Он нетерпеливо ждал возвращения Аси, встречал ее на вокзале, жадно, с печалью и все же надеждой слушал ее рассказы…

«Дорогая Марина! Валит снег, я простужен, хмурое, хмурое утро. Хорошо, верно, сейчас проплыть на аэроплане над Москвой, вмешаться в этот поход хлопьев и их глазами увидать, что они делают с городом, с утром и с человеком у окна…

Вот главные нервные пути моего влеченья к тебе, способные затмить более непосредственные: мне нужно «соблазнить» тебя в пользу более светлой и менее отреченной судьбы, нежели твоя нынешняя, и я это так чувствую, точно именно это, а не что-нибудь другое, составляет мою грудь и плечо…

По словам Аси, она старалась рассказывать обо мне в наивозможно худшем духе (чтобы уберечь тебя от неизбежного разочарования?).

Она либо клеплет на себя, либо поступила как надо, либо же… а, да мне все равно. Замечательно, что о тебе она рассказывала так, что я с трудом удерживался от слез: очевидно, на мой счет у ней нет опасений…

Она дала мне свои экземпляры твоих «С моря» и «Новогоднего», Екатерина Павловна[15] скоро должна привезти мои.

Что сказать, Марина! Непередаваемо хорошо! Так, как это, я читал когда-то Блока; так, как читаю это, писал когда-то лучшее свое. Страшно сердечно и грустно и прозрачно. Выражение, растущее и развивающееся, как всегда у тебя, живет совпаденьем значительности и страсти, познания и волнения…

Прежде и больше всего я, конечно, люблю тебя, что может быть ясно ребенку. Но я не был бы собой теперешним, если бы оставался у этого сумасшедшего родника, а не шел вниз вдоль его течения, по всем последовательностям, которые лепит время.

Время, твоя величина и моя тяга.

И вот – планы, планы. Тебе кажется естественным положение, в котором ты находишься, мне – нет.

→ ЗАДАНИЕ 1: Какие экземпляры, согласно письму, дала Ася его автору?
Письмо и записи никак не связаны друг с другом.

→ ИЗВЛЕЧЁННЫЕ ЗАПИСИ:
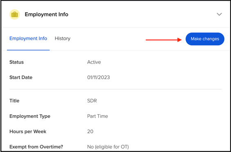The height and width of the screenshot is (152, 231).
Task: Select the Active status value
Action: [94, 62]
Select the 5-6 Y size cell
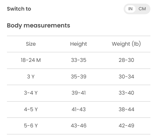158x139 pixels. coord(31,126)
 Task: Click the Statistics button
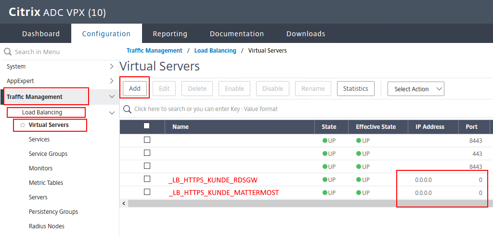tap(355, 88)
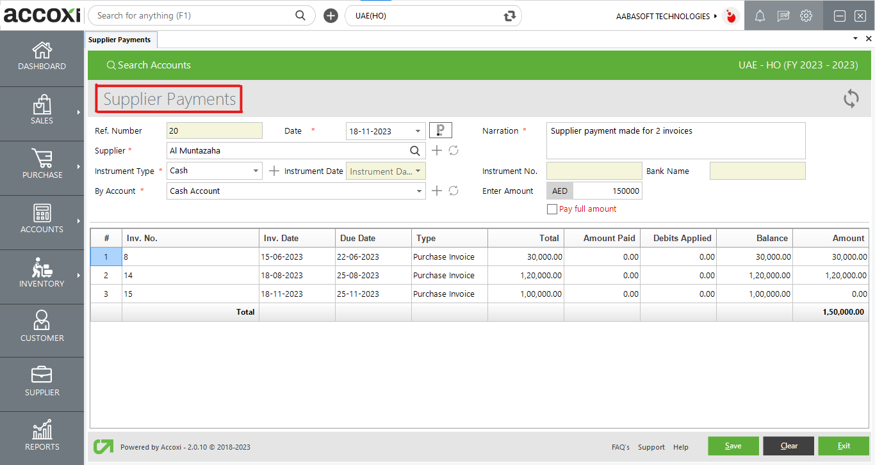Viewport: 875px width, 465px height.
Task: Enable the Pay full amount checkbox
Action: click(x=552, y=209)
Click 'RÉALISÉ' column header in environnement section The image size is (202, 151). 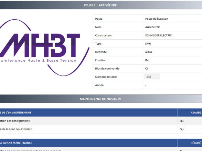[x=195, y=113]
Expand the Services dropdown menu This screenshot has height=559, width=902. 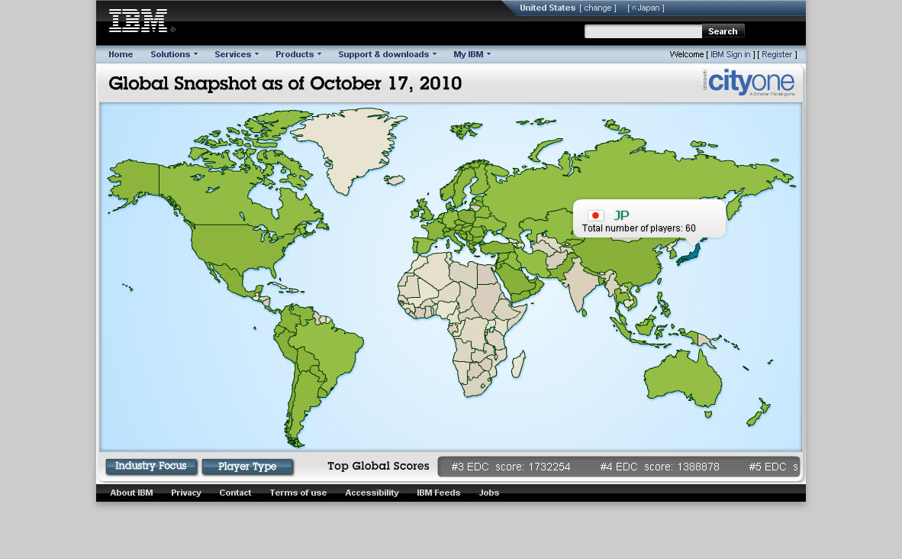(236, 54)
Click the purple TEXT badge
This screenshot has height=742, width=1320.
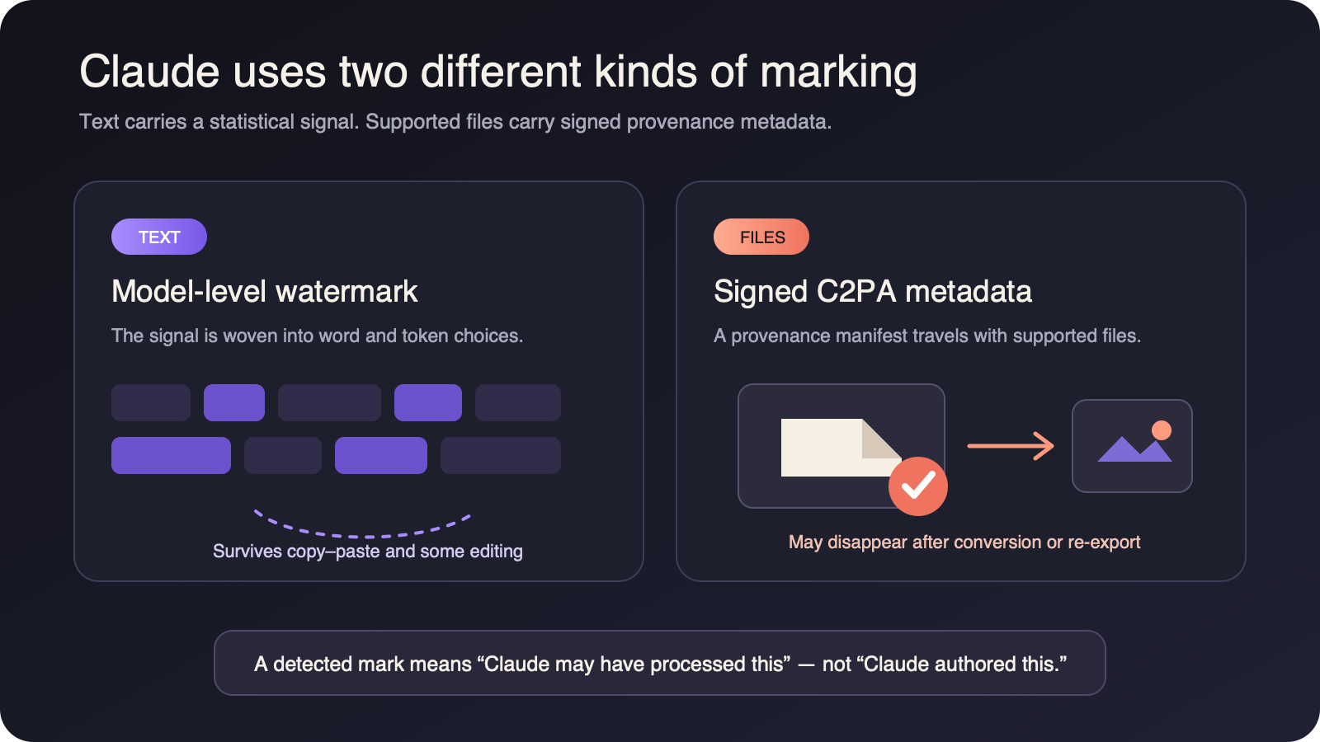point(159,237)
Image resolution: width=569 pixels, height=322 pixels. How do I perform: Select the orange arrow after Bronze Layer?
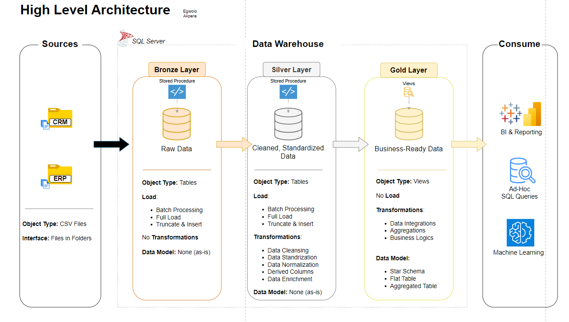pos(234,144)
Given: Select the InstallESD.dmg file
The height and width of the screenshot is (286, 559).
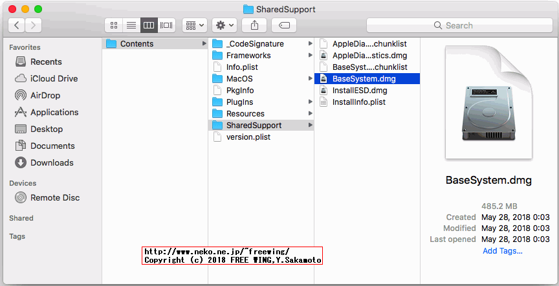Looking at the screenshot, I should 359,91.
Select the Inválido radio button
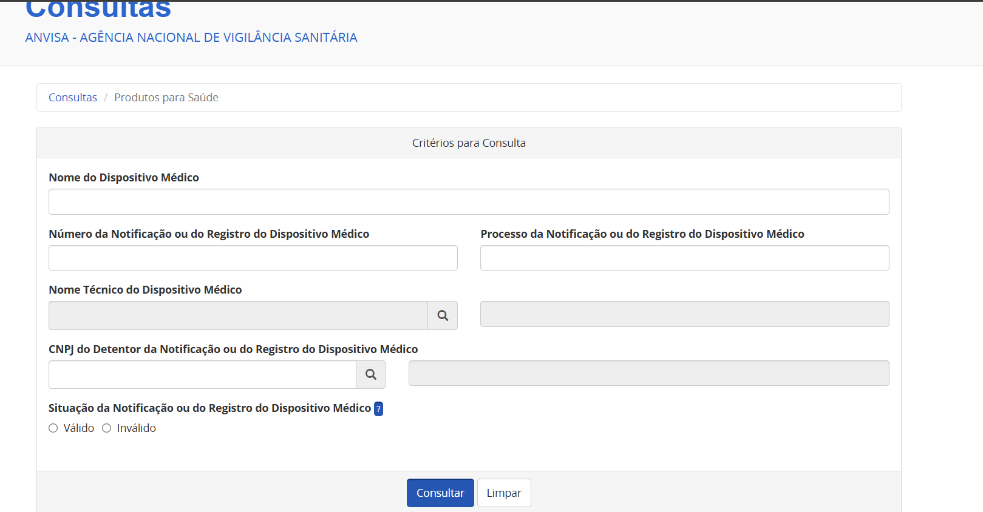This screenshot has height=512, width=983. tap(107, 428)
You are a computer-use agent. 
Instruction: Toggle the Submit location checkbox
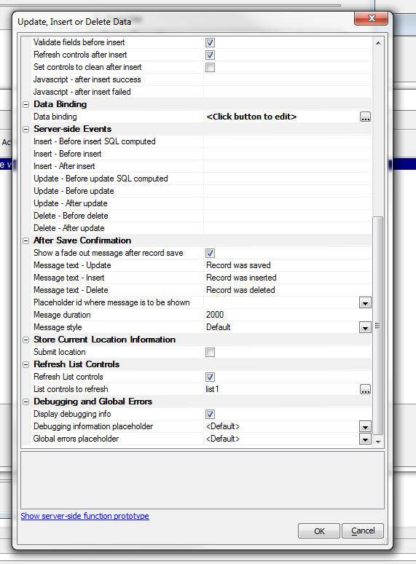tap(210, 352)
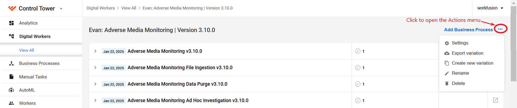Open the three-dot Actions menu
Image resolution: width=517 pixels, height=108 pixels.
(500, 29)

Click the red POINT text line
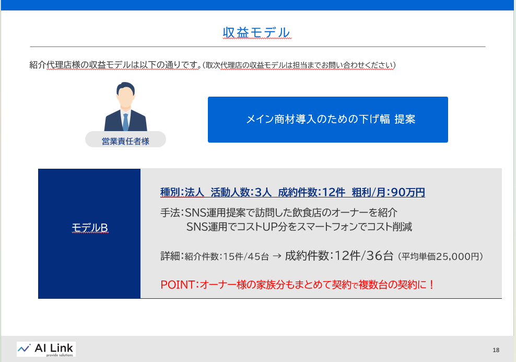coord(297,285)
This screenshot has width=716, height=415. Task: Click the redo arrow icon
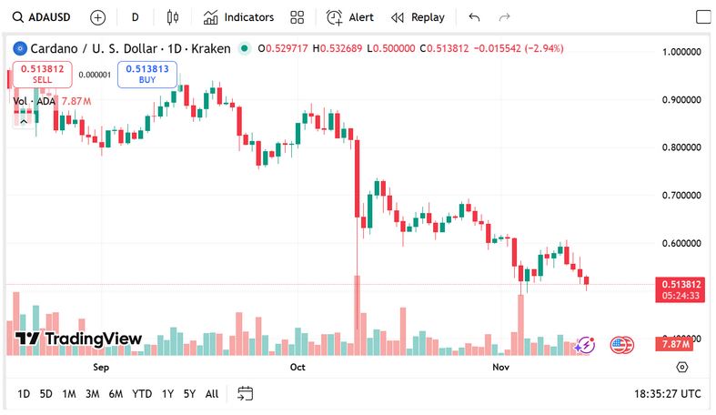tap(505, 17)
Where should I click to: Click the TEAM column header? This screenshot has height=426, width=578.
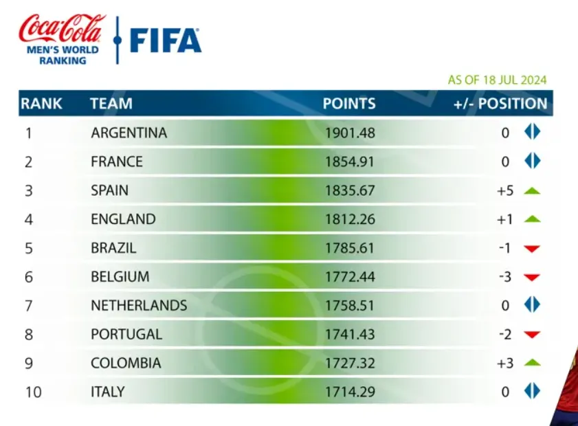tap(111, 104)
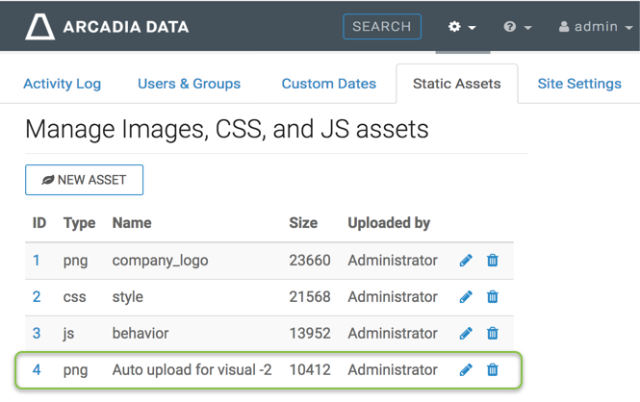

→ ЗАДАНИЕ 2: Выведите без изменений строки записей со строки с «Click the red POINT text line» до конца записей включительно. Изображения в ответ не включайте.

→ ОТВЕТ 1: Ася дала свои экземпляры «С моря» и «Новогоднего».

→ ОТВЕТ 2:
Click the red POINT text line
coord(297,285)
This screenshot has width=716, height=415. Task: Click the redo arrow icon
tap(505, 17)
Where should I click to: Click the TEAM column header? This screenshot has height=426, width=578.
tap(111, 104)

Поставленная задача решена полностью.